The nursing home "admins", her care workers, her social worker, whatever all their titles were - were OF NO HELP TO ME.   The mindset was "she's an adult and entitled to make her own decisions".  They didn't help sway her to stay in Calvert, they were not useful in leading me towards resources to help me.  I was nearly on my own in every aspect.  It was so frustrating.  My only sibling was not always on the same page with me (my mom played him against me) and that made things even more difficult at times.   Mom was even convinced she was going to get her MD Drivers License, again, too. Thank GOD her doctor told her he would not approve it!  

I guess all of these little stories are to say that your mom IS an adult and she can make her own decisions. She wants to remain independent.   Of course.   The problem is you are her son and the roles are reversed, so it's not fun for either of you.   The other major problem is - she also NEEDS you to assist her.  She probably doesn't want to, but she does.  I had to learn to pose things to my mom like this:  "well, mom - if you are going to move to St. Mary's then you are going to have to figure out who is going to be helping you out over there.  I have my job and the kids and I can't just drop things to run you over to the grocery store, or Walmart, etc. etc."    I just had to keep saying and doing those kinds of things to get her to slow down on the plans to move. Her health continued to decline and she was in Hospice in a few months, as she had been diagnosed with an advanced form of cancer, which we didn't know about.  

I understand what you're going through.   If YOU have some support - a spouse, a group of friends, even a counselor for yourself.  It will help.    Good luck to you


----------



## PeoplesElbow

Well here we go again,  mom has been with me for over two years now but has gotten worse.  She has poor short term memory and today asked me where we were.  

She is about to the point that I can't take care of her but doesn't want to hear what I have to say when I tell her that.


----------



## RoseRed

PeoplesElbow said:


> Well here we go again,  mom has been with me for over two years now but has gotten worse.  She has poor short term memory and today asked me where we were.
> 
> She is about to the point that I can't take care of her but doesn't want to hear what I have to say when I tell her that.

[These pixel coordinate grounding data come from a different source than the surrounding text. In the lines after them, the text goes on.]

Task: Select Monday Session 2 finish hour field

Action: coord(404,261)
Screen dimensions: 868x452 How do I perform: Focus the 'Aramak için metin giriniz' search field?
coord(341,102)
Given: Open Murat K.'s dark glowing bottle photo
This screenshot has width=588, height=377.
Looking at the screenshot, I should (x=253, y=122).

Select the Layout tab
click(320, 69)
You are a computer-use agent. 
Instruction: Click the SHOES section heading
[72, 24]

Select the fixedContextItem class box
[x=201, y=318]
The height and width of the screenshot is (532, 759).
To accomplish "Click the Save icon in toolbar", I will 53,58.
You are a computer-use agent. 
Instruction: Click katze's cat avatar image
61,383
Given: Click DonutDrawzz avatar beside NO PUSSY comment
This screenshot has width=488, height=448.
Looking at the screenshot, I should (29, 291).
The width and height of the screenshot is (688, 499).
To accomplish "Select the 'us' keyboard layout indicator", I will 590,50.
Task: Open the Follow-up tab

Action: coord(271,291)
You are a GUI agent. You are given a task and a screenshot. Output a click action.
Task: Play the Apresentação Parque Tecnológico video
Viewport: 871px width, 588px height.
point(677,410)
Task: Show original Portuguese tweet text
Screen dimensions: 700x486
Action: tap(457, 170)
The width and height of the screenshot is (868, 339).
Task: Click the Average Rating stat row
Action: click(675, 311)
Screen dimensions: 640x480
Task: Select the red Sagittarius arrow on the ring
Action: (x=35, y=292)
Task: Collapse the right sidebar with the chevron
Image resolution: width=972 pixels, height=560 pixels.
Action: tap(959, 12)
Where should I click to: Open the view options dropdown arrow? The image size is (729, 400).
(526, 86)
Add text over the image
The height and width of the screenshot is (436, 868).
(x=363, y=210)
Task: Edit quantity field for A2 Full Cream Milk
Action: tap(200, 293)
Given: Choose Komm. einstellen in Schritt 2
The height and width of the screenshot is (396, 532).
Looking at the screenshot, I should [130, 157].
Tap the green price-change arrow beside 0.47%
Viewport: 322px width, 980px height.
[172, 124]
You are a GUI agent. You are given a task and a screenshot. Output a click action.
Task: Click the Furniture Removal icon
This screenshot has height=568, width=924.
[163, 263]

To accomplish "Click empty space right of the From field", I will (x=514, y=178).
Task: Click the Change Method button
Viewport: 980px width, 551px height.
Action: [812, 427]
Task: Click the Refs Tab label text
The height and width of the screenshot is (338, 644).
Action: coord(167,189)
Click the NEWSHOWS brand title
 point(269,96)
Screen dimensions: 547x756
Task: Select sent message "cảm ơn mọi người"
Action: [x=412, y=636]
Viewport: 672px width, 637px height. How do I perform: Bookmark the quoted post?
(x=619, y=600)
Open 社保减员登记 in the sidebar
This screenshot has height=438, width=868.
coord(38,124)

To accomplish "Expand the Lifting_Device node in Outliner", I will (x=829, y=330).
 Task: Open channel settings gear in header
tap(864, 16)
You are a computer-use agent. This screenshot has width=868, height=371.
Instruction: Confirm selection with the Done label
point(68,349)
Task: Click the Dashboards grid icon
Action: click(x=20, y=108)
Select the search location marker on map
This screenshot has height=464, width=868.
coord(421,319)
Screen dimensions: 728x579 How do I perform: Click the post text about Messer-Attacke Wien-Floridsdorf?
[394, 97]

I wish I had some advice for you.  Good luck.


----------



## Grumpy

PeoplesElbow said:


> Well here we go again,  mom has been with me for over two years now but has gotten worse.  She has poor short term memory and today asked me where we were.
> 
> She is about to the point that I can't take care of her but doesn't want to hear what I have to say when I tell her that.


Have to agree with RoseRed, I had to deal with my mother and mother in law suffering from alzheimers/dementia, tho not at the same level as you. It's really heartbreaking having to deal with decisions like you are facing.


----------



## RoseRed

Perhaps you can get some in home care until you can make a decision.


----------



## PJay

PeoplesElbow said:


> Well here we go again,  mom has been with me for over two years now but has gotten worse.  She has poor short term memory and today asked me where we were.
> 
> She is about to the point that I can't take care of her but doesn't want to hear what I have to say when I tell her that.



Maybe, maybe not. Just remember seeing commerical.









						Contact Us | Visiting Angels
					

Contact Visiting Angels now for more information on how we can provide home care services for your loved one.




					www.visitingangels.com


----------



## vraiblonde

PeoplesElbow said:


> She is about to the point that I can't take care of her but doesn't want to hear what I have to say when I tell her that.



Well, she IS the mom and you're the kid.  This role-reversal most likely pisses her off as much as the dementia.  I know it would me.  I'd rather be dead than have one of my kids as my caretaker.

So try to see things from her perspective, and check out in-home care.  Good luck!


----------



## PeoplesElbow

RoseRed said:


> Perhaps you can get some in home care until you can make a decision.


Thank you for your kind words. I'll be doing this first. 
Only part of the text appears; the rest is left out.